The night before the Charlottesville demonstration, neo-Nazis paraded chanting “we will not be replaced by Jews.” One of its leaders told a reporter he was disgusted that Donald Trump’s beautiful daughter was married to a Jewish man.
Trump said that we all salute the same flag but neglected to say the neo-Nazis salute a flag with swastikas, and white supremacists and KKK members honor the Confederate battle flag — a flag that represents the tearing apart of this nation.
White supremacists want an all-white nation, which indicates they want to do away with almost half of the population. The KKK used to be active in Maine and wanted to get rid of Catholics and Jews.
Trump and now Gov. Paul LePage have refused to outright denounce those groups. Instead, they use the lame excuse of the defense of statues by people whose goal was to divide this country.
LePage ignorantly compares the 9-11 memorial to those statues.

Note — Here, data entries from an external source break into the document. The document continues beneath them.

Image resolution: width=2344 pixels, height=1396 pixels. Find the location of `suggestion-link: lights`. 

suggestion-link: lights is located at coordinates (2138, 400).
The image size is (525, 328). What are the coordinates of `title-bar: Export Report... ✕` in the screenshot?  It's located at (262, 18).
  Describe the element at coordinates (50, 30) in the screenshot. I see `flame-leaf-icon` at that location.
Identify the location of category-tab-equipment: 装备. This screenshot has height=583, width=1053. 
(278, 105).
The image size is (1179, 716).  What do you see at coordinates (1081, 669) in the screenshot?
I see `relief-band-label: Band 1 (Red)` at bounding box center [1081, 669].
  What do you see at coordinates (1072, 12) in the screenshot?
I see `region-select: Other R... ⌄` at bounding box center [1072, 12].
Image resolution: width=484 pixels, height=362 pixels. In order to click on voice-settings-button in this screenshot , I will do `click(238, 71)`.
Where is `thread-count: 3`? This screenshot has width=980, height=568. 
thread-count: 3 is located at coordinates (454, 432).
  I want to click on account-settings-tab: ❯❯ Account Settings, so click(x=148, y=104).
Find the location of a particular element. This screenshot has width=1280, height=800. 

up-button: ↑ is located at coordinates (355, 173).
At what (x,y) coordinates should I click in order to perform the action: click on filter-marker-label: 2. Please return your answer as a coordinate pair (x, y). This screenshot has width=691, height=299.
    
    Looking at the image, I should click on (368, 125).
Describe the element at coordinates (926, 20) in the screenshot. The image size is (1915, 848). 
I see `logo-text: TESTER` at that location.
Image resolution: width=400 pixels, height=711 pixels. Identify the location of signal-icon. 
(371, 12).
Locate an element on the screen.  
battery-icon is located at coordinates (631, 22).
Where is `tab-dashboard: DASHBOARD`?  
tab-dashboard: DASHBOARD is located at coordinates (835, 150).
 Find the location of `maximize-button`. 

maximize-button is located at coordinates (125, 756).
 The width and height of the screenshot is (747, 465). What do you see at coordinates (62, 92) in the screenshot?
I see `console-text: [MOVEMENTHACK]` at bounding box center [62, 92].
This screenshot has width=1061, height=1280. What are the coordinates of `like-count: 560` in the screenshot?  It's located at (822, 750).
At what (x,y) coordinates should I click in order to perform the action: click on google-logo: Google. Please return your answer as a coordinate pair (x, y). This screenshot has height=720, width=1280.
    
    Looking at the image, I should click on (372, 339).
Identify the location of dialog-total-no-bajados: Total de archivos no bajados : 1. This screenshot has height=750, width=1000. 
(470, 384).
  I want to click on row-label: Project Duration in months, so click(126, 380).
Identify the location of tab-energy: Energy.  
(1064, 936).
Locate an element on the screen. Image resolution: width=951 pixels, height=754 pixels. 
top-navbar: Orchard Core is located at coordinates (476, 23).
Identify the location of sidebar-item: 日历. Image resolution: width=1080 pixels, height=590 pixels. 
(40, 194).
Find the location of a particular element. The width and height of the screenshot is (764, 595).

Trump likens them to Washington and Jefferson who, unlike the Confederates, had the qualities that allowed them to lay the foundation for this country. The claim to fame for the Confederates was to try to dissolve the nation.
When you march with such hate groups or refuse to denounce them, you give tacit approval to their message of hate and violence.
The public must stand up to those groups, those who support them, and those leaders who refuse to say in clear and uncertain terms that such groups have no place in this society.